_Task input:_

# # # #

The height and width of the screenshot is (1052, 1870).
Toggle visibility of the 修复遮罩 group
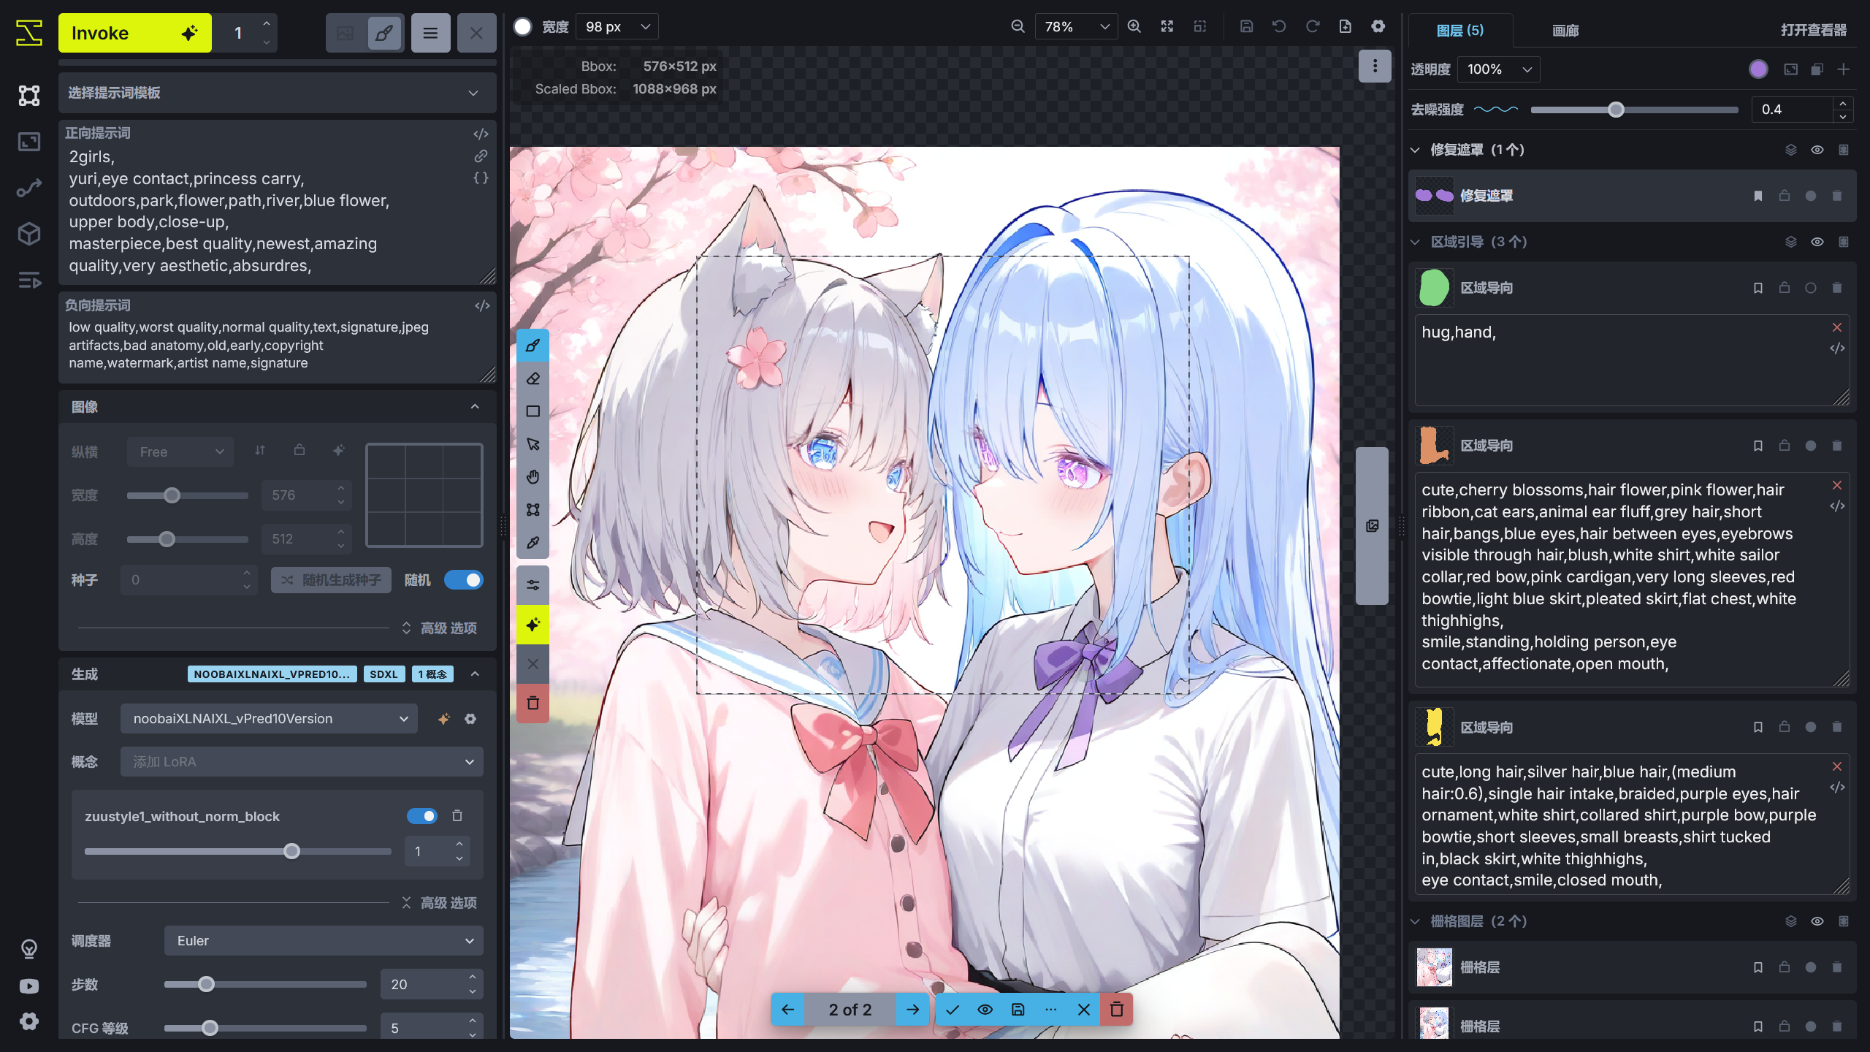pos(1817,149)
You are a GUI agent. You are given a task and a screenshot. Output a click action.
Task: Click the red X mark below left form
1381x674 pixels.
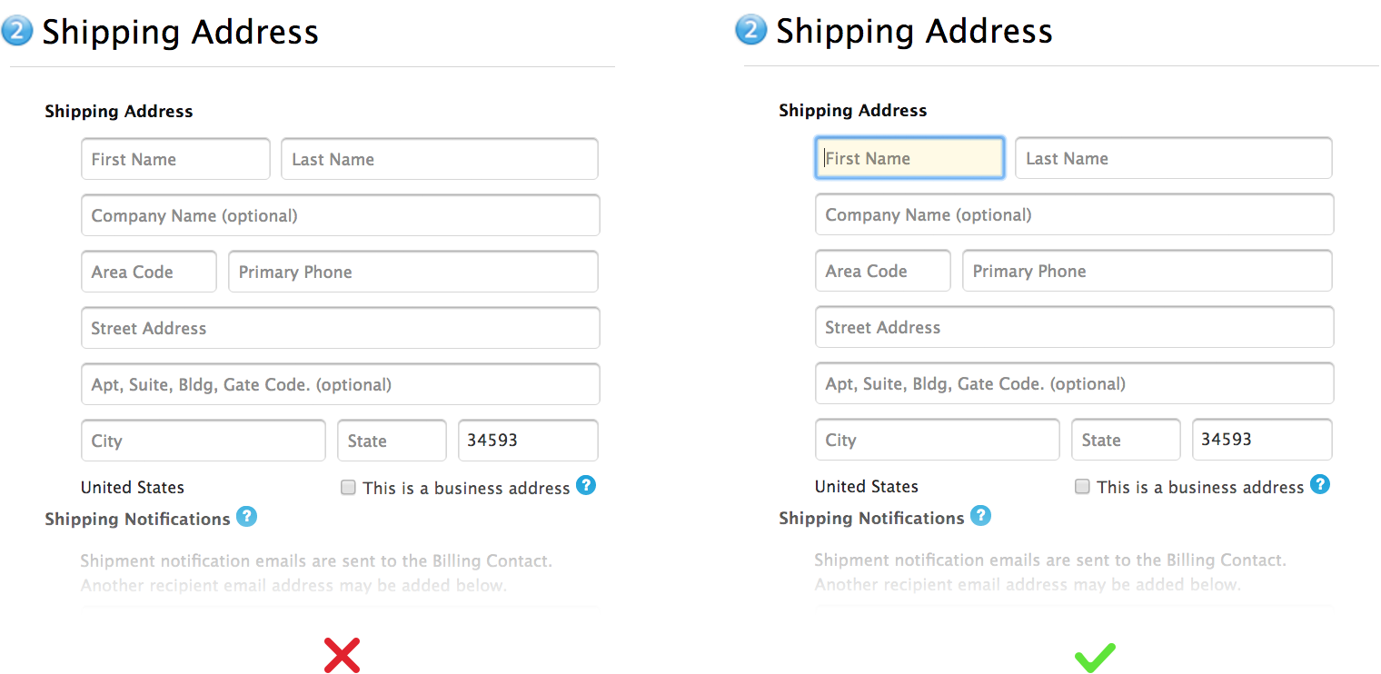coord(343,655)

# # # #

_What you are asked to do:_
Can you pick out every line of the data above that contains the string "screenshot" and copy each one in full?

_Written reply:_
The height and width of the screenshot is (1052, 1870).
You are a GUI agent. You are given a task and a screenshot. Output a click action.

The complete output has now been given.